22/07/01 - Day 21
Keeping in position
Rob White reports
The ROV is now travelling over the wreck site - searching out the best pictures
of the wreck of HMS 'Hood'.
But it would have a job getting any of them if it weren't for the technical
wizardry of 'Global Positioning by Satellite'. 'Northern Horizon's G.P.S. signal
comes down into the ship through an equipment array above the bridge - fixing
where she is so that once we have a site to work on we can stay on it.
George Holmes at work
All the time of course wind and wave are doing their best to push us OFF that
position. That's where George Holmes, Dynamic Positioning Operator, and his 'D.P.'
kit come in.
The ship has side and bow thrusters, controlled by a computer programmed with the position we need to be in. If we move from that, the D.P. computer instructs the thrusters to put her back on the spot.
But getting the D.P. to work properly is still down to human experience. For a start, judging the best direction to point the ship for the ROV to work well is down to a seaman's judgment.

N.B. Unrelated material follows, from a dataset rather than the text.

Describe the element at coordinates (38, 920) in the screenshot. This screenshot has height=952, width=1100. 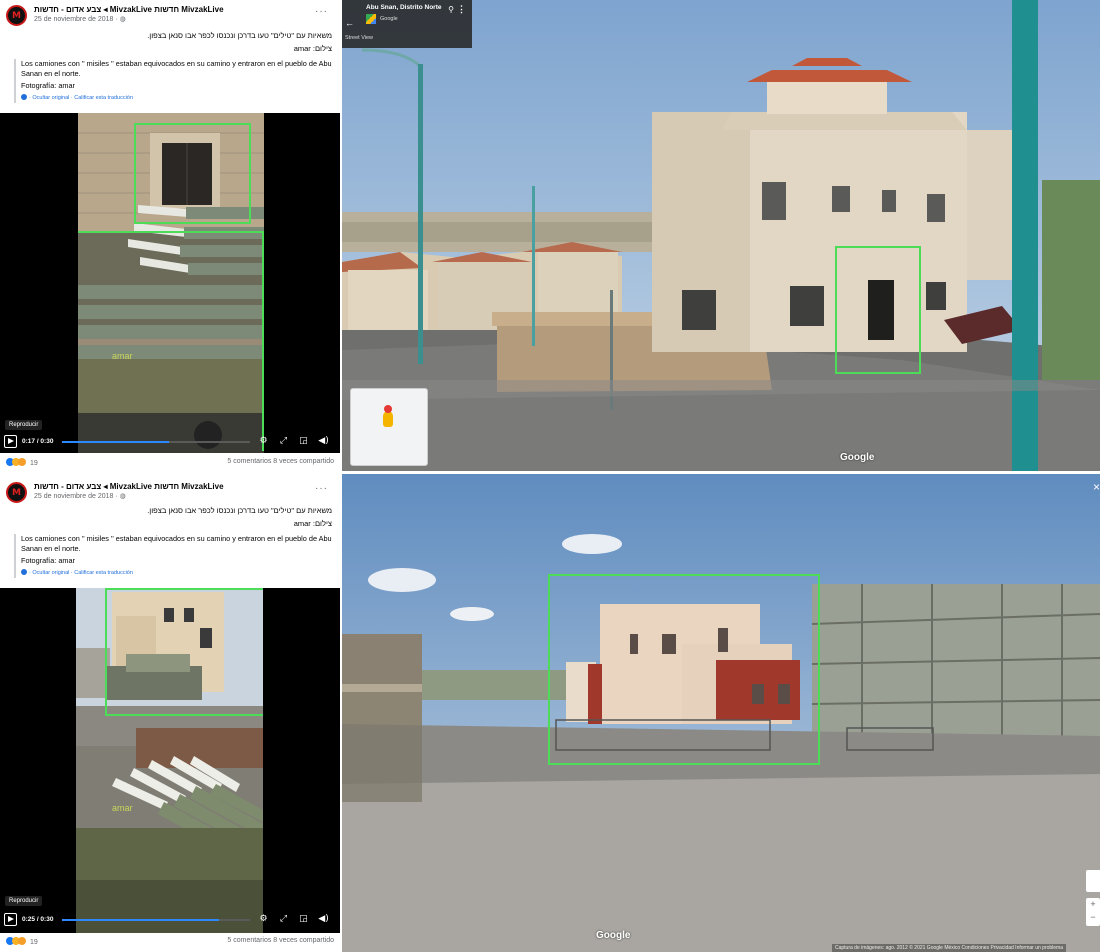
I see `video-time: 0:25 / 0:30` at that location.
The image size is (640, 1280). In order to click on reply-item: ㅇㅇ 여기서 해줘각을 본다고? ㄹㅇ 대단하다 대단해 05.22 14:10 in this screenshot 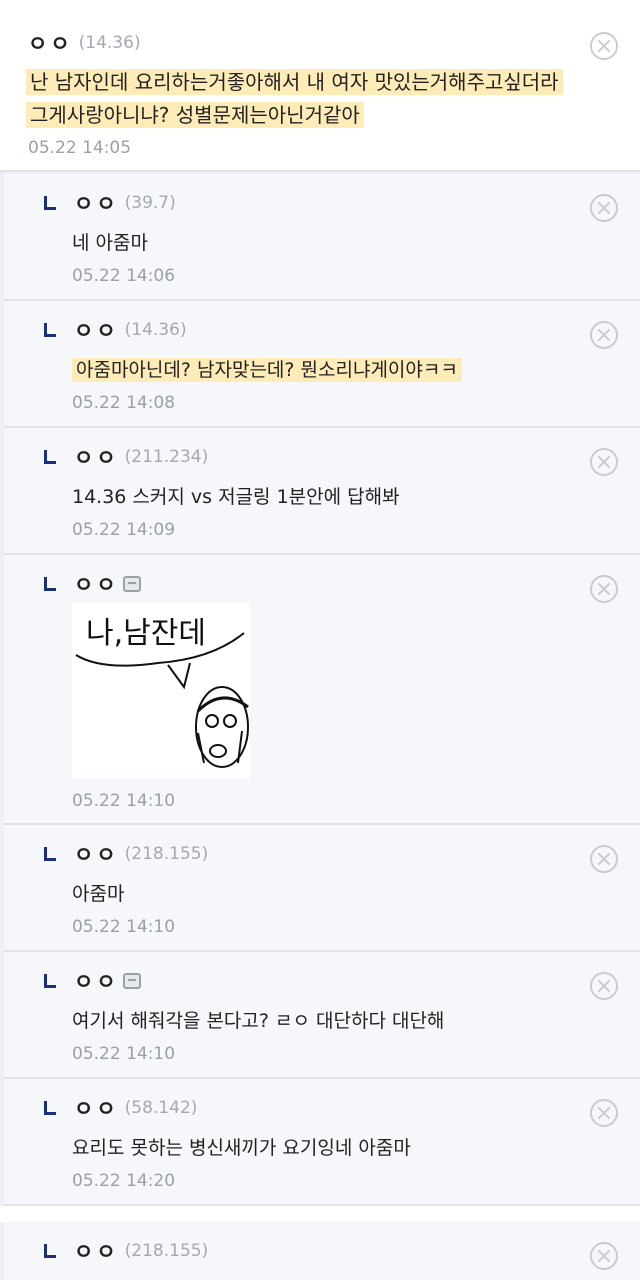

The radio mask on board Northern Horizon
And even G.P.S. has to be fine-tuned. That's done by cross-checking where the
satellite SAYS something is against where it ACTUALLY is, on a good old-fashioned
chart. Then our navigator, Chris Jones of Thales Geosolutions, will measure
the difference between the two positions, adjust the fix we want to use accordingly.
"One Hundred and Eighty!" - you're on the bullseye and ready to get to work.